Turn the stretch of lines from the one containing "1038x600 pixels. At" through the one containing "will pyautogui.click(x=286, y=286)." into a Markdown table with the columns No. and Line. Number each row and leave out blank lines.

==== Exercise materials ====

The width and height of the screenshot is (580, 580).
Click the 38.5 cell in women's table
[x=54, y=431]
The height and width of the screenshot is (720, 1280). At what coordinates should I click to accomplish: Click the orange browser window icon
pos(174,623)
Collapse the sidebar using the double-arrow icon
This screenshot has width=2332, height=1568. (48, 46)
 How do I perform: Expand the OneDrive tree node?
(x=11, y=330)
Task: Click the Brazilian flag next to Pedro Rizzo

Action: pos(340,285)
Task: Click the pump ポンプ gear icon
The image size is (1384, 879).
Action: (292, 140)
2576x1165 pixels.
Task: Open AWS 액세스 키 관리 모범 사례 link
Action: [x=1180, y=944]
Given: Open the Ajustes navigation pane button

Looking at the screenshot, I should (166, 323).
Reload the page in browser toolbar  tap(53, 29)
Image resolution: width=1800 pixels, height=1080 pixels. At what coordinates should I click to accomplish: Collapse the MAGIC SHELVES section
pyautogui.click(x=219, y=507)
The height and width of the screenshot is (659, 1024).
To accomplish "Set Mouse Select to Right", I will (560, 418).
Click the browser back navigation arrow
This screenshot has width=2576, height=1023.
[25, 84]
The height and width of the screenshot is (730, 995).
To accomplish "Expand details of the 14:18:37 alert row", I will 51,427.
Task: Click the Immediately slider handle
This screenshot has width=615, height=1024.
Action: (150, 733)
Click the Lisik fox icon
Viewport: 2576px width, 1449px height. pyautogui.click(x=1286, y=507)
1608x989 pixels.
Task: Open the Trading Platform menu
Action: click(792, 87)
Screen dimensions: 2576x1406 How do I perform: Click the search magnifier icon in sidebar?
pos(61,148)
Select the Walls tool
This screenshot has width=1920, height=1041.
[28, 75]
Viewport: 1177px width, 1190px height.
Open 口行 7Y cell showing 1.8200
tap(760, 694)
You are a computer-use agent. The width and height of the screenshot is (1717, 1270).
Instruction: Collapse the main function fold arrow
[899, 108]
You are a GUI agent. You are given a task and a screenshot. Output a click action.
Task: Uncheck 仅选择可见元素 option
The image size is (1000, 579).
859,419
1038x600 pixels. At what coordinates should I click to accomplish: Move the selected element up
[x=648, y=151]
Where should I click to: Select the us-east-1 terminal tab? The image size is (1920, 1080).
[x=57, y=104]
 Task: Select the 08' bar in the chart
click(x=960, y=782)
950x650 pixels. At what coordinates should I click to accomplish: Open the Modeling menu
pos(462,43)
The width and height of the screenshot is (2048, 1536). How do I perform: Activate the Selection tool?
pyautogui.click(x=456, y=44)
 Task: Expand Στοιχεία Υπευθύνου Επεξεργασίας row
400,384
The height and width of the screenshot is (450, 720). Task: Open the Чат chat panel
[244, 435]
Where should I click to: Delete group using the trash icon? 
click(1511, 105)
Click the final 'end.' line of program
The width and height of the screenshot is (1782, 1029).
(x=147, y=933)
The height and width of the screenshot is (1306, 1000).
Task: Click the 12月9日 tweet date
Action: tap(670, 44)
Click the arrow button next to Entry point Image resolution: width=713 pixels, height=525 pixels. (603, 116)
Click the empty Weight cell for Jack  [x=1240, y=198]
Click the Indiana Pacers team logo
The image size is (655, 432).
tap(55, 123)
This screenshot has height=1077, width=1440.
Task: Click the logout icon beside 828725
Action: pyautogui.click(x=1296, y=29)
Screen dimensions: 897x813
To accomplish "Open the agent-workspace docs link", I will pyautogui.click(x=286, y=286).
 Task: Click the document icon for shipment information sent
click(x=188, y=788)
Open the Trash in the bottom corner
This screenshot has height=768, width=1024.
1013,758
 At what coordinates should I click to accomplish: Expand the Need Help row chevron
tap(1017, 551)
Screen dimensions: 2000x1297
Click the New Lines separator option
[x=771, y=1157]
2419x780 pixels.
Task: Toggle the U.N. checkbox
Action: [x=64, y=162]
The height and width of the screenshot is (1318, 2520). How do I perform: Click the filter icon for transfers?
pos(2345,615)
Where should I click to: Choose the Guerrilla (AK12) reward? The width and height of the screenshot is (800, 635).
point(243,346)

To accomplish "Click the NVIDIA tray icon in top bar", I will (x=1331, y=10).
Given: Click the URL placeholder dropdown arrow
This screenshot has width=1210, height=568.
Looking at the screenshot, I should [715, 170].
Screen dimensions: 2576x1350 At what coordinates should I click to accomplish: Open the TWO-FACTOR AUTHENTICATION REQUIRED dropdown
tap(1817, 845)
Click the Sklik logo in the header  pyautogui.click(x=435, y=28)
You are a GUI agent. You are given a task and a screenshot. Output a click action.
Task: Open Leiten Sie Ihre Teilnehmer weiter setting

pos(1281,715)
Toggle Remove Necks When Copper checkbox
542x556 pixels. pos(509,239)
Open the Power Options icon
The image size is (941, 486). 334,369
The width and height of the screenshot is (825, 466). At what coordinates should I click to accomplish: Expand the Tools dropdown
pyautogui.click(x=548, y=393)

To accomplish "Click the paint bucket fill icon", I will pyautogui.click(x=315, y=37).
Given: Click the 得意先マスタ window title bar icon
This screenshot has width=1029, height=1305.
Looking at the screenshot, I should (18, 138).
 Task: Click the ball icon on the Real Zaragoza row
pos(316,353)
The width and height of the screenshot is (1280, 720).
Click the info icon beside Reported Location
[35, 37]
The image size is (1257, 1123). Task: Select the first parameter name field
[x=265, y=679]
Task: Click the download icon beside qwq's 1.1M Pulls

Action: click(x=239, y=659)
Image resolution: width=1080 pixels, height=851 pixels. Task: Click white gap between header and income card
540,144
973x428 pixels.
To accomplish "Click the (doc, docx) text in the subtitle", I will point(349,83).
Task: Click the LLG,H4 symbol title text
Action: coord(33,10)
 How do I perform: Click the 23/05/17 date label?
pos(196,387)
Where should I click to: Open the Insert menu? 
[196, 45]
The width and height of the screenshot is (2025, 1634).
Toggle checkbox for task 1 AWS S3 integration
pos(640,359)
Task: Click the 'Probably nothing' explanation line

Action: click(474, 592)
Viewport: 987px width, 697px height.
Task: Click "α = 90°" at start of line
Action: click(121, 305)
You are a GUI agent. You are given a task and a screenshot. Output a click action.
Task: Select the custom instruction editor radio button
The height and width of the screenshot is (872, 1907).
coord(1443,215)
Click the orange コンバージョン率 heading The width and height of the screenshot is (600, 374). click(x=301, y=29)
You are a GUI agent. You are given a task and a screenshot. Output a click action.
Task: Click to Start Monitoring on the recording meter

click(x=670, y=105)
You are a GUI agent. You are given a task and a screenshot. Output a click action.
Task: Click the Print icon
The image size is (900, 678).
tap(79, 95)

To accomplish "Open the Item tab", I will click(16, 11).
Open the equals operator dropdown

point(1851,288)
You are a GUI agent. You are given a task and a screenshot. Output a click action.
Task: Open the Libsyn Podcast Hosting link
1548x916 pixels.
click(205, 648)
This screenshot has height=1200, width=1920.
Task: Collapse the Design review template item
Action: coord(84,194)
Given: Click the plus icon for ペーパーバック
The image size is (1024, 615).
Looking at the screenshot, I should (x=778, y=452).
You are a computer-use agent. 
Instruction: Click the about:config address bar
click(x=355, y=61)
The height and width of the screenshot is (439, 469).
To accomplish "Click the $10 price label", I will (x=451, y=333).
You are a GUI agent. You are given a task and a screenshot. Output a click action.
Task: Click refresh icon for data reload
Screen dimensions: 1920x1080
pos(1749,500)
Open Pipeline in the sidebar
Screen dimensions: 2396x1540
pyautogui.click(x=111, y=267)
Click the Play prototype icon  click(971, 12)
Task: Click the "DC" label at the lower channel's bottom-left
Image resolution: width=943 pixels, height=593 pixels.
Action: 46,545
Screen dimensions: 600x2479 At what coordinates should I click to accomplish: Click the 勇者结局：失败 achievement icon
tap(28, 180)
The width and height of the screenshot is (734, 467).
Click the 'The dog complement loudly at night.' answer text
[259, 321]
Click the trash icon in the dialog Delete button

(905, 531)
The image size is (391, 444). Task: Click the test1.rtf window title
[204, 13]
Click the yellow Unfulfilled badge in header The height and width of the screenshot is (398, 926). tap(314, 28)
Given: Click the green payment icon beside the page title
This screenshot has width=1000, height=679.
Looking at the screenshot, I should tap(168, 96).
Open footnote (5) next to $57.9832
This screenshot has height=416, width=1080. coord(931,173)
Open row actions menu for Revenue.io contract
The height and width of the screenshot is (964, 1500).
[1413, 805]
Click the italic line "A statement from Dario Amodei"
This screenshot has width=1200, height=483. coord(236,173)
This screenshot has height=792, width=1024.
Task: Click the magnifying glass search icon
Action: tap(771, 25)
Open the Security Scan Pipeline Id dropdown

====

Written solution:
| No. | Line |
|---|---|
| 1 | 1038x600 pixels. At what coordinates should I click to accomplish: Move the selected element up |
| 2 | [x=648, y=151] |
| 3 | Where should I click to: Select the us-east-1 terminal tab? The image size is (1920, 1080). |
| 4 | [x=57, y=104] |
| 5 |  Task: Select the 08' bar in the chart |
| 6 | click(x=960, y=782) |
| 7 | 950x650 pixels. At what coordinates should I click to accomplish: Open the Modeling menu |
| 8 | pos(462,43) |
| 9 | The width and height of the screenshot is (2048, 1536). How do I perform: Activate the Selection tool? |
| 10 | pyautogui.click(x=456, y=44) |
| 11 |  Task: Expand Στοιχεία Υπευθύνου Επεξεργασίας row |
| 12 | 400,384 |
| 13 | The height and width of the screenshot is (450, 720). Task: Open the Чат chat panel |
| 14 | [244, 435] |
| 15 | Where should I click to: Delete group using the trash icon?  |
| 16 | click(1511, 105) |
| 17 | Click the final 'end.' line of program |
| 18 | The width and height of the screenshot is (1782, 1029). |
| 19 | (x=147, y=933) |
| 20 | The height and width of the screenshot is (1306, 1000). |
| 21 | Task: Click the 12月9日 tweet date |
| 22 | Action: tap(670, 44) |
| 23 | Click the arrow button next to Entry point Image resolution: width=713 pixels, height=525 pixels. (603, 116) |
| 24 | Click the empty Weight cell for Jack  [x=1240, y=198] |
| 25 | Click the Indiana Pacers team logo |
| 26 | The image size is (655, 432). |
| 27 | tap(55, 123) |
| 28 | This screenshot has height=1077, width=1440. |
| 29 | Task: Click the logout icon beside 828725 |
| 30 | Action: pyautogui.click(x=1296, y=29) |
| 31 | Screen dimensions: 897x813 |
| 32 | To accomplish "Open the agent-workspace docs link", I will pyautogui.click(x=286, y=286). |